Animal species to which each specific vaccine is targeted.

For each vaccine, values refer to the number of samples that tested positive for RD-114 compared to the total number of vials tested.

Data relative to the LacZ marker rescue assay using one vial of the various vaccines in each assay.

Results of the RD-114 env PCR on TE671 cells exposed to the indicated vaccines.

Data relative to the Western blotting analysis of supernatants of TE671 cells exposed to the indicated vaccines (two vials for each assay).

Vaccines were tested for the presence of reverse transcriptase activity using C-type RT activity kit (Cavidi) as described by the manufacturer.

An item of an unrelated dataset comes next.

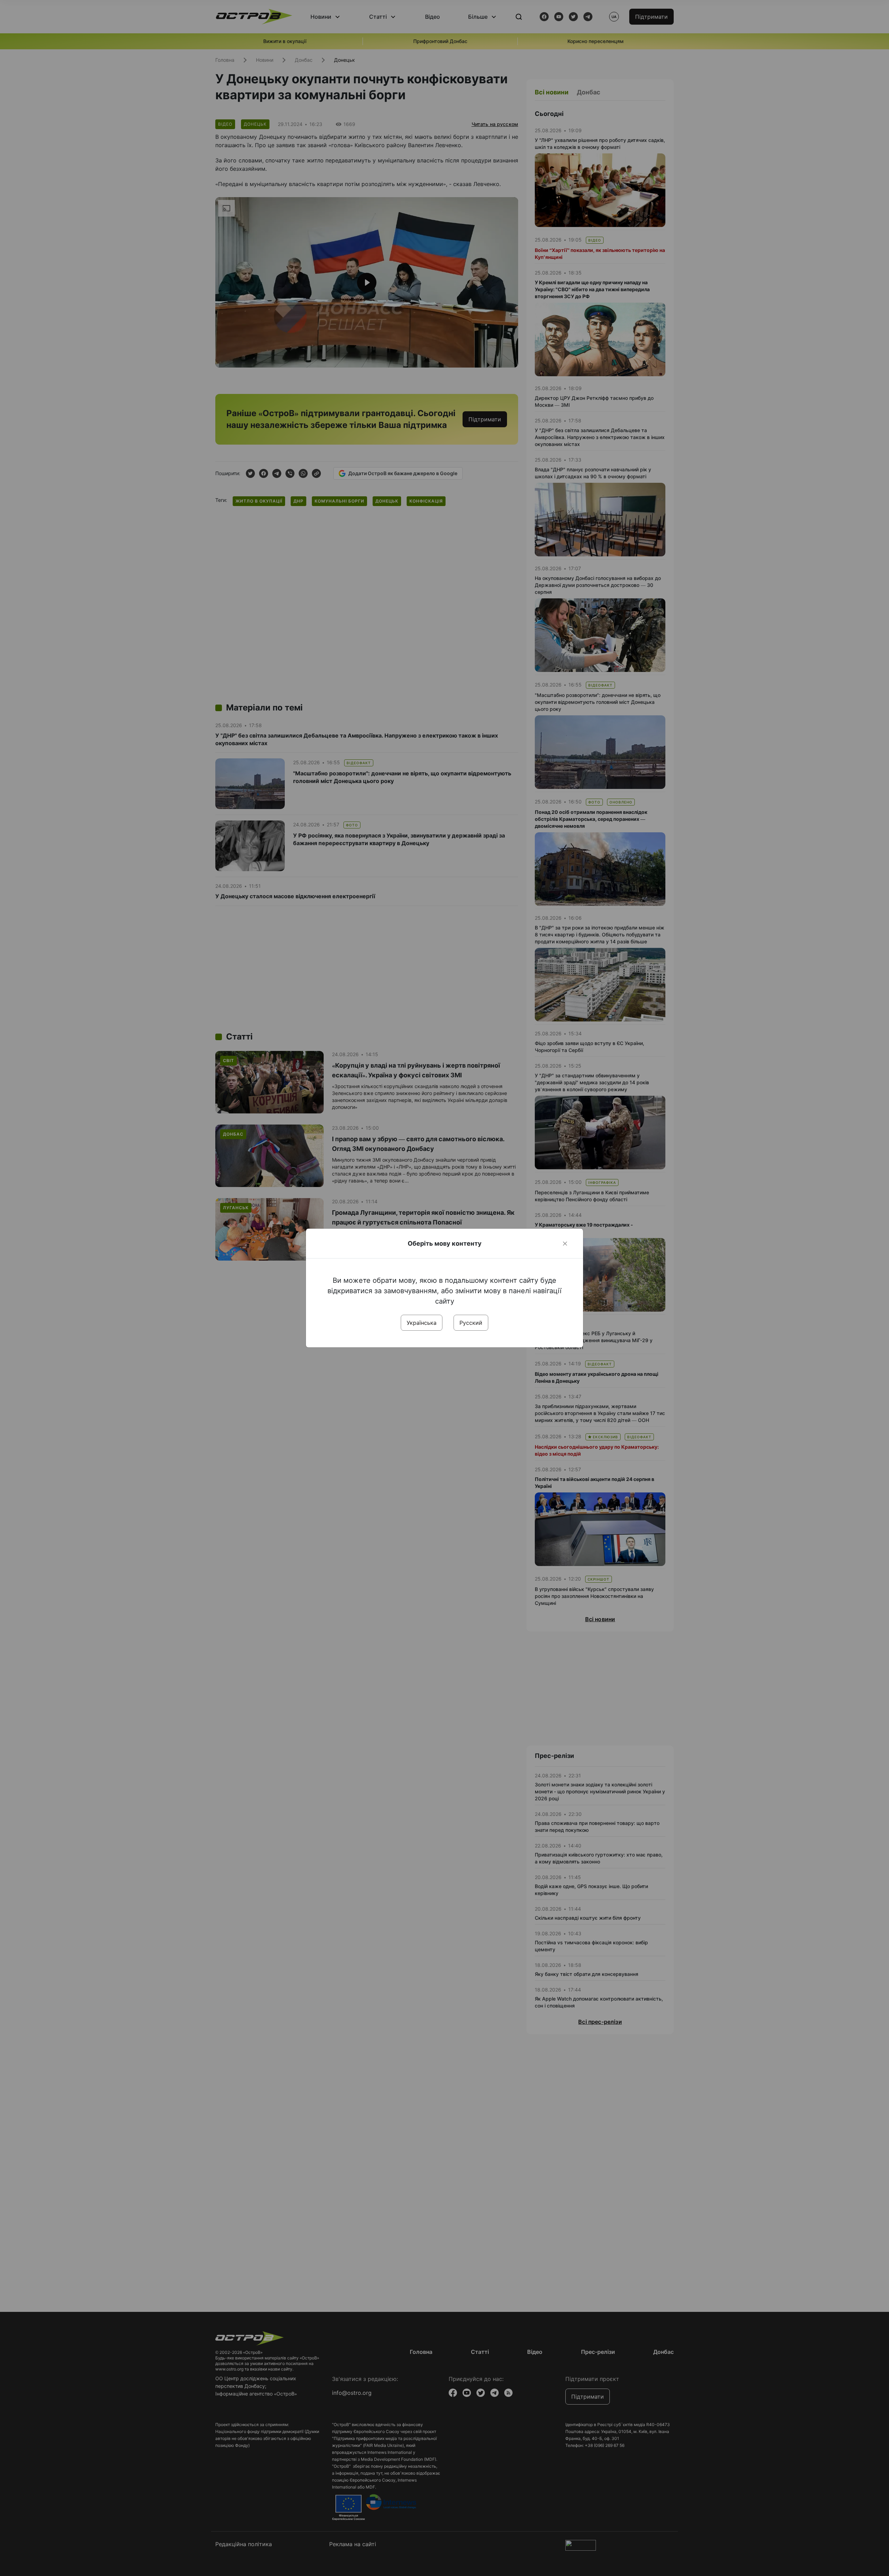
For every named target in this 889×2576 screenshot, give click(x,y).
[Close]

Initially, 15 samples of 11 vaccines acquired from Japan (from 7 different manufacturers) were tested for the presence of RD-114 using a LacZ marker rescue assay as previously described (19) (Fig. 1A to F). Briefly, vaccines (one vial per each vaccine) were passaged for 4 weeks (dog vaccines) or 2 weeks (cat vaccines) into TE671(LacZ) cells, which are derived from the human rhabdomyosarcoma cell line TE671 transduced with a gammaretroviral vector expressing the lacZ gene. Supernatants from the vaccine-inoculated TE671(LacZ) cells were collected and used to infect naïve TE671 cells. The LacZ marker rescue assay showed the presence of a replication-competent gammaretrovirus in 6 of the 15 samples tested (Fig. 1A and C). On the other hand, the same vaccine preparations were not able to infect TE671-RD, a cell line chronically infected with RD-114 (Fig. 1B and D). TE671-RD cells were infectible by a retroviral vector pseudotyped with the feline leukemia virus subgroup B (FeLV-B) Env, demonstrating that these cells can be infected by a retrovirus that uses a different receptor from RD-114 (Fig. 1E and F). We estimated the infectious titers of RD-114 in some of the vaccines tested above by an endpoint dilution assay. Briefly, TE671(LacZ) cells were exposed with serial dilutions of vaccines J-Aa2, J-Cd1, J-Co2, and J-De1. Viral titers were calculated using the formula of Reed and Munch (16). Titers were as low as 1.8 50% tissue culture infective doses (TCID₅₀)/vial in vaccines J-Aa2 and J-De1. Higher titers were reached in vaccines J-Co2 (1,000 TCID₅₀) and J-Cd1 (1,800 TCID₅₀). Note that the titers indicated above are an estimate that may contain a certain degree of variability because most of the dog vaccines tested contains viruses that are cytopathic in TE671 cells. Thus, fresh TE671(LacZ) cells were continuously added to the cultures exposed to the pet vaccines in order to allow sufficient time for RD-114 replication.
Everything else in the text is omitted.